6.5 However, it seems to me that the Banking Syndicate must also bear some of the responsibility for that state of affairs. On the basis of the evidence currently before the court, and I emphasise that it may be that a different view ought properly be taken if more evidence becomes available, it seems to me that it is appropriate to infer that there was a view in the Banking Syndicate that there was a significant degree of likelihood that the loans would be taken over by NAMA in the event that the scheme of arrangement was not approved. If that should turn out to be the case, then it seems to me that the Banking Syndicate must bear its fair share of the blame for the fact that that issue was not raised for, in those circumstances, a failure to even advert to that possibility was, to put it at its minimum, objectively apt to mislead. I should say that for my own part I had assumed that the absence of any such reference to NAMA meant that that eventuality was not any longer considered to be a significant possibility.

7. Conclusions
7.1 I am, therefore, faced with a situation where there seems to be a realistic possibility that there are matters which could, in a very real sense, be material to the court’s consideration which were not before the court and not, therefore, taken into consideration in the Principal Judgment and which are not, indeed, fully before the court even now. I am satisfied that both McInerney and the Banking Syndicate bear some responsibility for that state of affairs. Where then does the balance of justice lie? In that context I note that, when considering an abuse of process argument put forward in that case, Hardiman J., speaking for the Supreme Court in AA v. the Medical Council, made clear that in such cases the court has a somewhat wider discretion than in cases involving strict res judicata. There is, in my view, at least a basis for McInerney not bringing forward the NAMA argument even though, for the reasons which I have sought to analyse, I am of the view that McInerney must itself bear a broadly equal share of the blame for the argument not being made. However, in those circumstances it seems to me that the balance of justice does require that this matter be reopened.

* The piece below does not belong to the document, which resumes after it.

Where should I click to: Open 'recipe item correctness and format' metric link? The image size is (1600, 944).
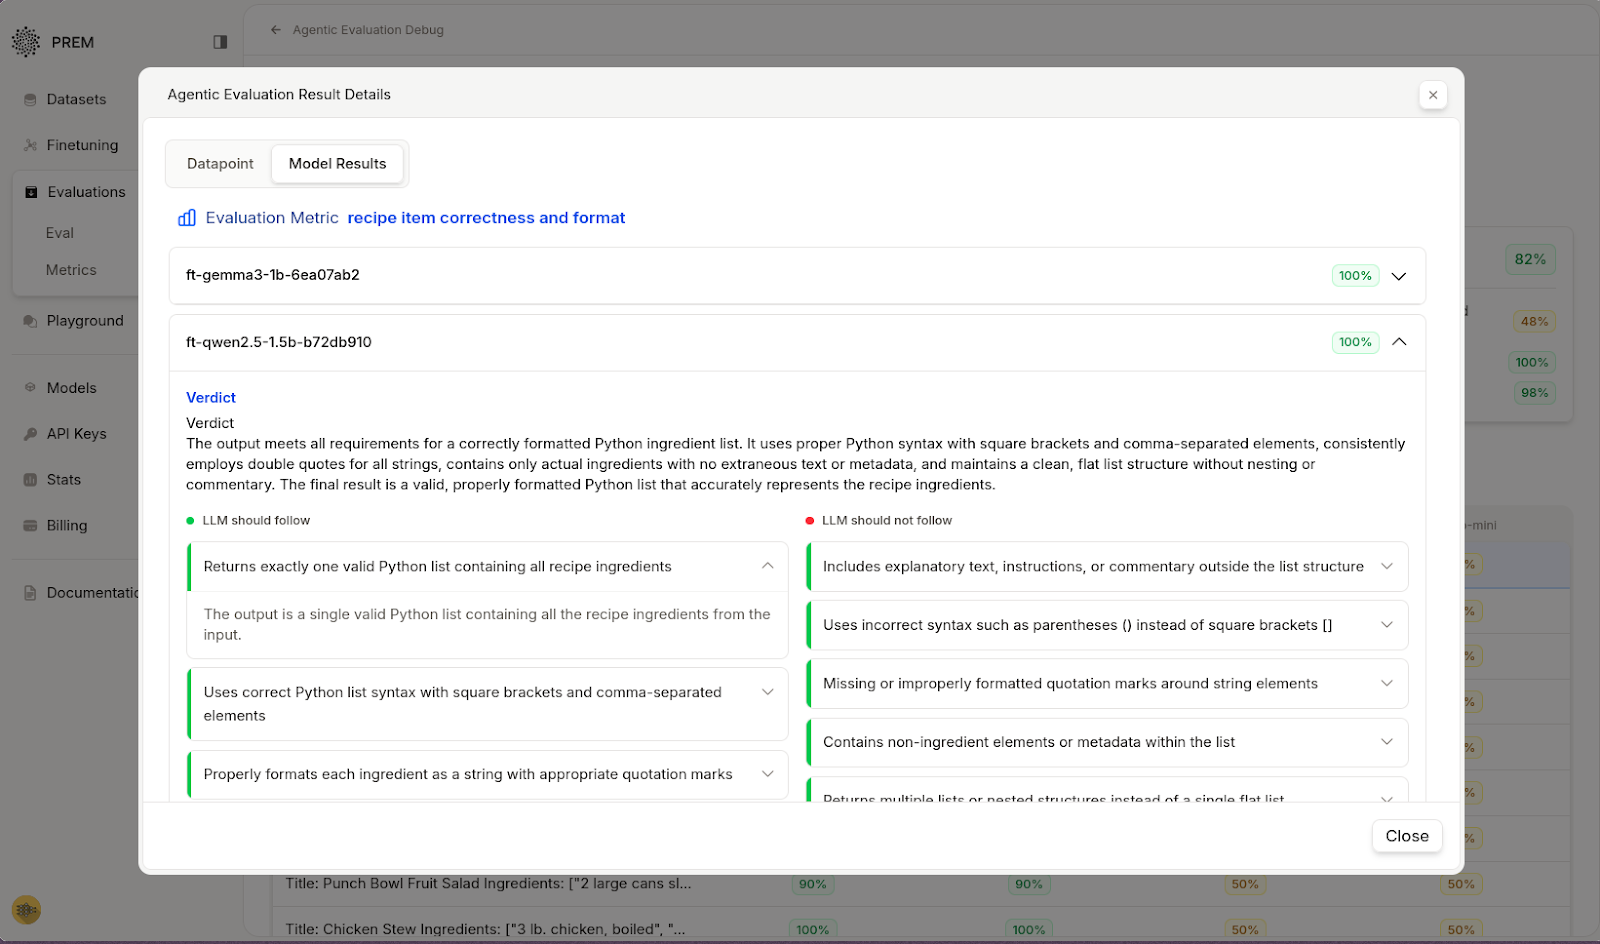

7.2 For the reasons which I have already analysed, I am not satisfied that there is sufficient evidence before the court on this issue to allow me to reach any concluded determination at this stage. I will, therefore, discuss with counsel a regime to allow either side to put forward such additional evidence as it may wish, at least initially on affidavit. The issue (and in my view it is the only issue), that can properly be addressed in the reopened hearing is as to the likelihood of the long term receivership model actually being put into place having regard to whatever likelihood there may, in turn, be that the B of I and Anglo Irish aspect of the Banking Syndicate loans are acquired by NAMA. I should re-emphasise what has already been stated on a number of occasions in the course of this judgment. It seems to me that that assessment must be conducted as a matter of substance rather than form. I will not, in that context, consider it sufficient that parties simply repeat that no decision has been taken. I am concerned to make a realistic assessment on the likelihood of various events occurring rather than assessing the current formal legal position.